# Rodbuilding tips. rod finish.



## gulf coast rodworks (Apr 3, 2012)

Try not to use flex coat for refinishing a rod. it will add extra weight may turn yellow over time. really not made as a finish. there is a product called permagloss. a urathane dryes quickley . very hard . excelent finish. you can find it at mudhole. the rod room has it at times . call first. many rodbuilding supply stores. finish has come a long way since the spar varnish days. have been building since 76. give it a try on your next project.


----------



## Trophyhusband (Nov 30, 2011)

I'm leery that your first post on the forum sounds like a sales pitch. Do you happen to have any financial interest in the product that you mention?


----------



## Billcollector (Oct 16, 2009)

I use permagloss alot, but the fumes it puts off is are quite strong. The only thing is when using it you have to be careful and make sure the application surface is completely clean and free of debris or it will have adhesion problems.
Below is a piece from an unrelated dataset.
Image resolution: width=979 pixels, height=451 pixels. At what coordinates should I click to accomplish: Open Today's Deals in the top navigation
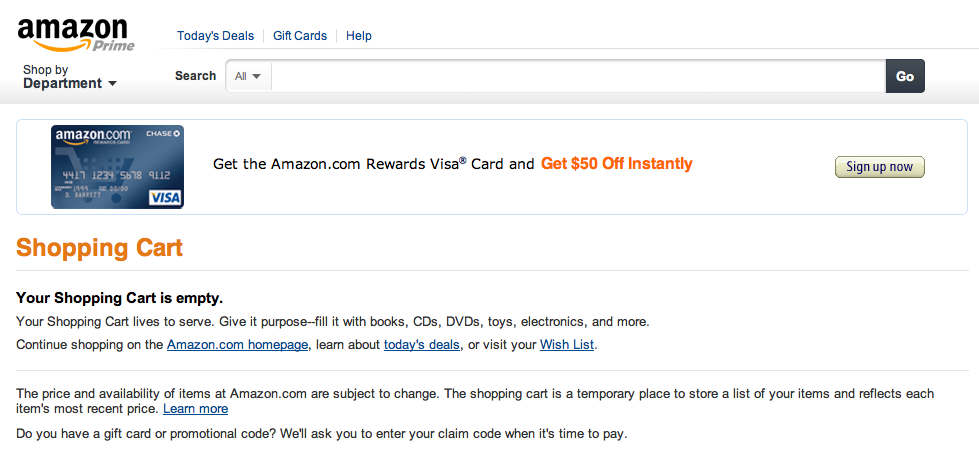(x=215, y=36)
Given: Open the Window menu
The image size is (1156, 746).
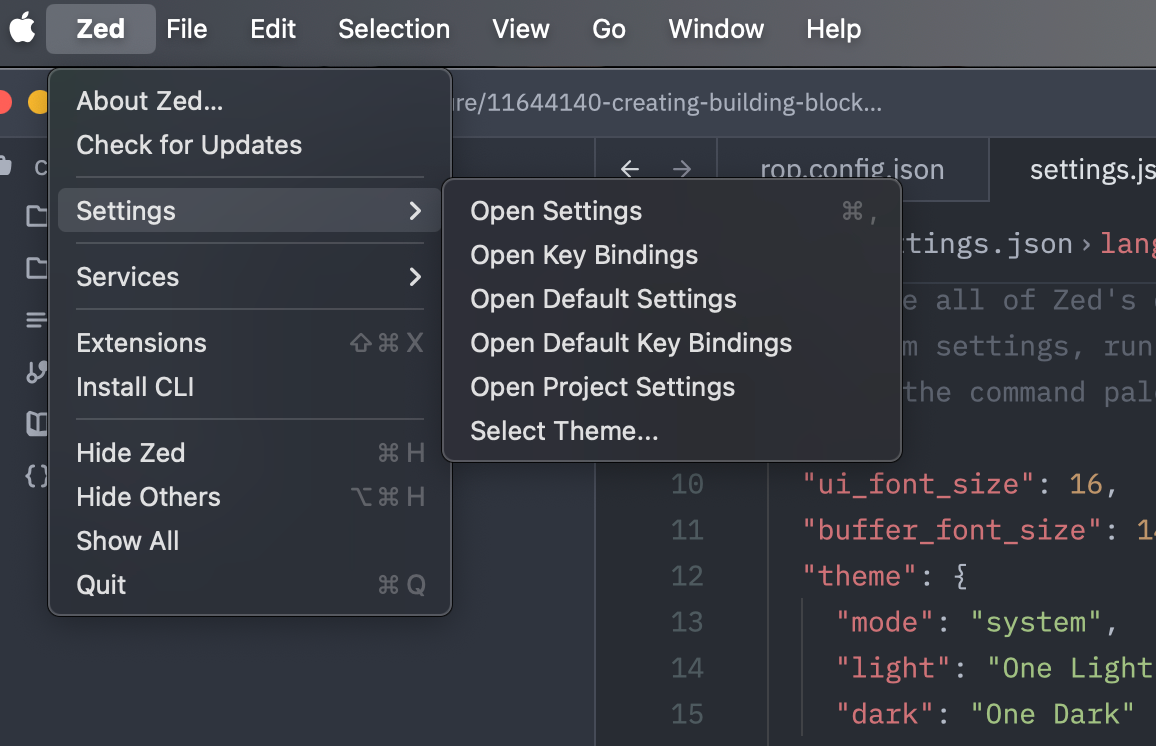Looking at the screenshot, I should pyautogui.click(x=715, y=29).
There are ways to apply flexcoat where it is very thin and doesn't add much bulk to the rod.


----------



## gulf coast rodworks (Apr 3, 2012)

I Have no interest in the company. i am not a salesman or rep. just passing along tips to folks who have the same addiction as i . Rodbuilding.


----------



## billfishhead (Jan 15, 2008)

sounds like someones flexcoat didnt kick off


----------